At Kim’s video store on St. Marks Place in Manhattan’s East Village, the “Employee Picks” section is on the third floor, right in front of the registers and next to the new releases. In the midst of a labyrinth that only Magellan could navigate, the location of this display is one of the few things in the shop that makes sense. Not only does it give Kim’s a chance to market the store’s institutional knowledge to customers waiting in line; it also offers employees the chance to lure the ignorant away from blockbuster schlock and toward more complex classics.
Forget “Changing Lanes,” the film buffs argue from their pedestals behind a tall maroon counter. For a real dose of class struggle, grab Brando’s “On the Waterfront.” Ignore “Star Wars,” they demand; instead watch its epic predecessor, “The Seven Samurai.”
Snobby cultural up-selling is exactly what you’d expect from a place that has “cult,” “classics” and “independent” sections that each occupy twice the space allotted to new releases. But still, the rack of Kim’s employee picks is full of confusing choices. If the group of 44 films is meant be a microcosm of film geek opinion, a democratic canon of the best classics new and old, then much of what was once considered important appears to have been lost.

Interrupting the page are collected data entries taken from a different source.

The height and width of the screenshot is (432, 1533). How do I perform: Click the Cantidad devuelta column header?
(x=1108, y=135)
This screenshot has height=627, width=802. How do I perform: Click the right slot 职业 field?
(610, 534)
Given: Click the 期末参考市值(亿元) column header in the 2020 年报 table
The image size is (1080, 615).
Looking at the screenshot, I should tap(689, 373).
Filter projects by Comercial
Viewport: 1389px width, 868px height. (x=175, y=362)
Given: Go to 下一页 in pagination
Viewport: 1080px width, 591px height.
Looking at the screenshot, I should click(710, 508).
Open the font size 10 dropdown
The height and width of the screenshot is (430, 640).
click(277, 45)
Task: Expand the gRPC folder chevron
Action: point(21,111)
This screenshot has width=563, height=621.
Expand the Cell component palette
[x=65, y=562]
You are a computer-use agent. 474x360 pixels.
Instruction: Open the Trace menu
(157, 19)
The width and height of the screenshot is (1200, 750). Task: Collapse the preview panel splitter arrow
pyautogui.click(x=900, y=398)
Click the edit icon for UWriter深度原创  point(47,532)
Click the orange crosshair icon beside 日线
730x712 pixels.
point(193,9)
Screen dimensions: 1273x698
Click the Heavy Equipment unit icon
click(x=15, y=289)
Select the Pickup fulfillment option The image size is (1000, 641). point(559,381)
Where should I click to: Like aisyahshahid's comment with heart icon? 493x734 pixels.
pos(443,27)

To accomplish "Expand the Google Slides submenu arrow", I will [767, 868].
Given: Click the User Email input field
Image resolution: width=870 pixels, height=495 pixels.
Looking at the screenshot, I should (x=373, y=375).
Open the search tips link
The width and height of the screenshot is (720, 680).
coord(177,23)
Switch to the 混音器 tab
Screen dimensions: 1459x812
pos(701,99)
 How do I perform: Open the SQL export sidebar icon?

The films standing on the worn wooden shelves hail from various eras and countries. But the so-called gods of cinema are nowhere to be found. Not a single work by Italian film royalty — Michelangelo Antonioni, Federico Fellini — has penetrated the hearts and minds of today’s self-declared film aficionados. There are no Ingmar Bergman films, nothing from classic Hollywood giants like Howard Hawks and John Ford. Jean-Luc Godard? Alain Resnais? They’re not there either — nor are they among the employee picks in the uptown branch of Kim’s near Columbia University. Most of the students who rent films from the stores avoid anything made before 1970.
I ask the woman behind the counter in the East Village store — Rachel Nelson, a 20-year-old Pace University education student with a nose ring — why the once-essential anchors of historic cinema now seem so passé. Doesn’t anyone care about Hollywood’s pioneers or the complicated psychological work of French New Wave masters like Truffaut and Godard?
“I don’t really like French movies,” Nelson says. “A lot of them seem pretentious.”
“It’s easier to see something that my friends have seen,” adds a 27-year-old college-educated customer standing nearby. Renting old movies, he says, “is too much of a shot in the dark.”
To older film buffs and critics — particularly baby boomers who came of age during the American film renaissance of the ’60s and ’70s — such apparent lack of interest is appalling. It’s nothing less than a brand of cultural illiteracy. How could anyone with a love of film remain indifferent to Godard? What kind of buffoon fails to acknowledge the genius of Ford? Clearly, pronounce the self-designated deans of film ed, the celebrity-obsessed media, MTV and college film departments — awash in postmodern relativism that makes Spielberg as important as Bergman — have lobotomized Generations X and Y.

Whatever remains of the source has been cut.